■ Short task
Render the following lines as a numbered list, skipping any blank lines. Include every one of the records.

Item-finding records
* START *

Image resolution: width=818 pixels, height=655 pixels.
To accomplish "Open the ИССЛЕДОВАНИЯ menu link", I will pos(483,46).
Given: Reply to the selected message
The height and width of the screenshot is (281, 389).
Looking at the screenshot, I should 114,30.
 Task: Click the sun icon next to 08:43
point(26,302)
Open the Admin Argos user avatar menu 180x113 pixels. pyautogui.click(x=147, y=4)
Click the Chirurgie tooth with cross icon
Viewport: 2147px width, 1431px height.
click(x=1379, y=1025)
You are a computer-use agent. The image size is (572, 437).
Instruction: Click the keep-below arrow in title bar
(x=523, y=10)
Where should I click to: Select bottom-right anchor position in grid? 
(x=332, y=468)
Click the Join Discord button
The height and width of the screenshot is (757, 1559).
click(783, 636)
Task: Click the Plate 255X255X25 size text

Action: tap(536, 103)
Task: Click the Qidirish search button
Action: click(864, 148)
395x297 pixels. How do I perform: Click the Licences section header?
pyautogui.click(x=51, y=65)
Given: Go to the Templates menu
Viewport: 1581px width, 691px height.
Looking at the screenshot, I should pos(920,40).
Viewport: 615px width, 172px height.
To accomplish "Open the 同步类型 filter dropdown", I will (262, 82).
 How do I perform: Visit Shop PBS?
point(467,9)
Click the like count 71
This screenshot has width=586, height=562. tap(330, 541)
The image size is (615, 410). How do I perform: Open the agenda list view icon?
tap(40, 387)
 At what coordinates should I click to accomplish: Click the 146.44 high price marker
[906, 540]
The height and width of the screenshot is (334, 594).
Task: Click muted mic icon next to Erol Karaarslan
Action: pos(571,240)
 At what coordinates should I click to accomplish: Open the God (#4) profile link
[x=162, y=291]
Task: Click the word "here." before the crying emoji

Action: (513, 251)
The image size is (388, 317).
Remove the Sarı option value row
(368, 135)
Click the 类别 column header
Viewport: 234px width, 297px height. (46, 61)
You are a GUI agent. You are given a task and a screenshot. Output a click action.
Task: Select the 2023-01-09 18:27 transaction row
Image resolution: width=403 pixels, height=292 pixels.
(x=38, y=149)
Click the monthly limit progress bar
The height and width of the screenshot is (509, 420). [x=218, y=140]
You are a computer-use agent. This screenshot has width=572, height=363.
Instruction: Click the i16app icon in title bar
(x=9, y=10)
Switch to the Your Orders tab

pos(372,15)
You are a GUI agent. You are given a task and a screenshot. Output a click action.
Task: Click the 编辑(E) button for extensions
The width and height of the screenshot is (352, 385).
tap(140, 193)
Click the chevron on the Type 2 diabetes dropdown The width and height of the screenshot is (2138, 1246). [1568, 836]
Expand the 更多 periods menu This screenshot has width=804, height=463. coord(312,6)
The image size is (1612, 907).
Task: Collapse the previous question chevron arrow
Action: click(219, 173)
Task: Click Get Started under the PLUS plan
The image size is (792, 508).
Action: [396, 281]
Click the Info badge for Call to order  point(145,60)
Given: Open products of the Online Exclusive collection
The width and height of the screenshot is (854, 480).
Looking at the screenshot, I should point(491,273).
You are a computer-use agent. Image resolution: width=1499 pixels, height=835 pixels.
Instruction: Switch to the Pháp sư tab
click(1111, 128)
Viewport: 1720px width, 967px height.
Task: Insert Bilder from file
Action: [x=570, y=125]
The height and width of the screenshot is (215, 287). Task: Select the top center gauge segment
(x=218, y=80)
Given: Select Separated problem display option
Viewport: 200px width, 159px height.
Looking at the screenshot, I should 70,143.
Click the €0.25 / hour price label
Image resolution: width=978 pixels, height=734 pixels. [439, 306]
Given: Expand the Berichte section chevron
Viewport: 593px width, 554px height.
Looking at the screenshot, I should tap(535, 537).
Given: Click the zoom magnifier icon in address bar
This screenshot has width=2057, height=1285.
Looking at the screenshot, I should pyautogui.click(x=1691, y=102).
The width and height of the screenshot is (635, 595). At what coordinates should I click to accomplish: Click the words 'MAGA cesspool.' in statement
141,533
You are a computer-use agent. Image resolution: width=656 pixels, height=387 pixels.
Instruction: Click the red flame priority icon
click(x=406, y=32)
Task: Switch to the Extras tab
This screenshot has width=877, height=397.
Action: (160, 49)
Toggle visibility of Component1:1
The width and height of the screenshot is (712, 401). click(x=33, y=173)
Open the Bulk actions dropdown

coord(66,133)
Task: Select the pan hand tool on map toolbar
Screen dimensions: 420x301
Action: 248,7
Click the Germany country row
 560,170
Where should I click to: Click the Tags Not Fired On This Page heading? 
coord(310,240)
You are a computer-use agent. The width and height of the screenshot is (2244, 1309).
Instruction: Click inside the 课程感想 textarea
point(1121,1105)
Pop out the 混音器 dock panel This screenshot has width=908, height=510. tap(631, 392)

* END *

■ Answer to this problem
1. Image resolution: width=818 pixels, height=655 pixels.
2. To accomplish "Open the ИССЛЕДОВАНИЯ menu link", I will pos(483,46).
3. Given: Reply to the selected message
4. The height and width of the screenshot is (281, 389).
5. Looking at the screenshot, I should 114,30.
6.  Task: Click the sun icon next to 08:43
7. point(26,302)
8. Open the Admin Argos user avatar menu 180x113 pixels. pyautogui.click(x=147, y=4)
9. Click the Chirurgie tooth with cross icon
10. Viewport: 2147px width, 1431px height.
11. click(x=1379, y=1025)
12. You are a computer-use agent. The image size is (572, 437).
13. Instruction: Click the keep-below arrow in title bar
14. (x=523, y=10)
15. Where should I click to: Select bottom-right anchor position in grid? 
16. (x=332, y=468)
17. Click the Join Discord button
18. The height and width of the screenshot is (757, 1559).
19. click(783, 636)
20. Task: Click the Plate 255X255X25 size text
21. Action: tap(536, 103)
22. Task: Click the Qidirish search button
23. Action: click(864, 148)
24. 395x297 pixels. How do I perform: Click the Licences section header?
25. pyautogui.click(x=51, y=65)
26. Given: Go to the Templates menu
27. Viewport: 1581px width, 691px height.
28. Looking at the screenshot, I should pos(920,40).
29. Viewport: 615px width, 172px height.
30. To accomplish "Open the 同步类型 filter dropdown", I will (262, 82).
31.  How do I perform: Visit Shop PBS?
32. point(467,9)
33. Click the like count 71
34. This screenshot has width=586, height=562. tap(330, 541)
35. The image size is (615, 410). How do I perform: Open the agenda list view icon?
36. tap(40, 387)
37.  At what coordinates should I click to accomplish: Click the 146.44 high price marker
38. [906, 540]
39. The height and width of the screenshot is (334, 594).
40. Task: Click muted mic icon next to Erol Karaarslan
41. Action: pos(571,240)
42.  At what coordinates should I click to accomplish: Open the God (#4) profile link
43. [x=162, y=291]
44. Task: Click the word "here." before the crying emoji
45. Action: (513, 251)
46. The image size is (388, 317).
47. Remove the Sarı option value row
48. (368, 135)
49. Click the 类别 column header
50. Viewport: 234px width, 297px height. (46, 61)
51. You are a GUI agent. You are given a task and a screenshot. Output a click action.
52. Task: Select the 2023-01-09 18:27 transaction row
53. Image resolution: width=403 pixels, height=292 pixels.
54. (x=38, y=149)
55. Click the monthly limit progress bar
56. The height and width of the screenshot is (509, 420). [x=218, y=140]
57. You are a computer-use agent. This screenshot has width=572, height=363.
58. Instruction: Click the i16app icon in title bar
59. (x=9, y=10)
60. Switch to the Your Orders tab
61. pos(372,15)
62. You are a GUI agent. You are given a task and a screenshot. Output a click action.
63. Task: Click the 编辑(E) button for extensions
64. The width and height of the screenshot is (352, 385).
65. tap(140, 193)
66. Click the chevron on the Type 2 diabetes dropdown The width and height of the screenshot is (2138, 1246). [1568, 836]
67. Expand the 更多 periods menu This screenshot has width=804, height=463. coord(312,6)
68. The image size is (1612, 907).
69. Task: Collapse the previous question chevron arrow
70. Action: click(219, 173)
71. Task: Click Get Started under the PLUS plan
72. The image size is (792, 508).
73. Action: [396, 281]
74. Click the Info badge for Call to order  point(145,60)
75. Given: Open products of the Online Exclusive collection
76. The width and height of the screenshot is (854, 480).
77. Looking at the screenshot, I should point(491,273).
78. You are a computer-use agent. Image resolution: width=1499 pixels, height=835 pixels.
79. Instruction: Switch to the Pháp sư tab
80. click(1111, 128)
81. Viewport: 1720px width, 967px height.
82. Task: Insert Bilder from file
83. Action: [x=570, y=125]
84. The height and width of the screenshot is (215, 287). Task: Select the top center gauge segment
85. (x=218, y=80)
86. Given: Select Separated problem display option
87. Viewport: 200px width, 159px height.
88. Looking at the screenshot, I should 70,143.
89. Click the €0.25 / hour price label
90. Image resolution: width=978 pixels, height=734 pixels. [439, 306]
91. Given: Expand the Berichte section chevron
92. Viewport: 593px width, 554px height.
93. Looking at the screenshot, I should tap(535, 537).
94. Given: Click the zoom magnifier icon in address bar
95. This screenshot has width=2057, height=1285.
96. Looking at the screenshot, I should pyautogui.click(x=1691, y=102).
97. The width and height of the screenshot is (635, 595). At what coordinates should I click to accomplish: Click the words 'MAGA cesspool.' in statement
98. 141,533
99. You are a computer-use agent. Image resolution: width=656 pixels, height=387 pixels.
100. Instruction: Click the red flame priority icon
101. click(x=406, y=32)
102. Task: Switch to the Extras tab
103. This screenshot has width=877, height=397.
104. Action: (160, 49)
105. Toggle visibility of Component1:1
106. The width and height of the screenshot is (712, 401). click(x=33, y=173)
107. Open the Bulk actions dropdown
108. coord(66,133)
109. Task: Select the pan hand tool on map toolbar
110. Screen dimensions: 420x301
111. Action: 248,7
112. Click the Germany country row
113.  560,170
114. Where should I click to: Click the Tags Not Fired On This Page heading? 
115. coord(310,240)
116. You are a computer-use agent. The width and height of the screenshot is (2244, 1309).
117. Instruction: Click inside the 课程感想 textarea
118. point(1121,1105)
119. Pop out the 混音器 dock panel This screenshot has width=908, height=510. tap(631, 392)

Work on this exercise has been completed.